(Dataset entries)
=======
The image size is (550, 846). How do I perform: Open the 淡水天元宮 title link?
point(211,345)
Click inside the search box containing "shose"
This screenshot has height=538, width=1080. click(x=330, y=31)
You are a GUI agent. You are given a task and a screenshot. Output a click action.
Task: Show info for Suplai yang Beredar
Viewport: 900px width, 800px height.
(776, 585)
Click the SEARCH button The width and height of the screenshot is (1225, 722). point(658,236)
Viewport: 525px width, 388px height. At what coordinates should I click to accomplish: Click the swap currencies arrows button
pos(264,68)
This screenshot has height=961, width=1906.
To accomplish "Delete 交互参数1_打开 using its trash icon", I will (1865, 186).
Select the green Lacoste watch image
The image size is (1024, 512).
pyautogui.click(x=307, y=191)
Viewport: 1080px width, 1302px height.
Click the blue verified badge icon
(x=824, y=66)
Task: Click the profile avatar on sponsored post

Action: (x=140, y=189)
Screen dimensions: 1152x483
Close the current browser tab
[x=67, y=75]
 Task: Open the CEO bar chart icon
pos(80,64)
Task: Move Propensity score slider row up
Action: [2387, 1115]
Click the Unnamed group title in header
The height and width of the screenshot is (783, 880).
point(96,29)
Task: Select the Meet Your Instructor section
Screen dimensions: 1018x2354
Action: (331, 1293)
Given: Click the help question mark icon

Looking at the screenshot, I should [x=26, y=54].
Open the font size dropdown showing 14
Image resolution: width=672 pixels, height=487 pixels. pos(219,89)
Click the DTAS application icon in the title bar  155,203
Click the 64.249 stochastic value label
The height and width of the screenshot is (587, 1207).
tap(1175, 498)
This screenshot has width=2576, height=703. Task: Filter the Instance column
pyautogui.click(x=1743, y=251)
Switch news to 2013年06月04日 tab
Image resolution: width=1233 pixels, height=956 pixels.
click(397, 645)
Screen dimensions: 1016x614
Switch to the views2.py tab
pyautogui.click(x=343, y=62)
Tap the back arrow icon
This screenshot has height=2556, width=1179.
=======
## Your objective
Reproduce exactly what appears from the line containing "Switch news to 2013年06月04日 tab" down to the final line of the data.

## Your response
Switch news to 2013年06月04日 tab
Image resolution: width=1233 pixels, height=956 pixels.
click(397, 645)
Screen dimensions: 1016x614
Switch to the views2.py tab
pyautogui.click(x=343, y=62)
Tap the back arrow icon
This screenshot has height=2556, width=1179.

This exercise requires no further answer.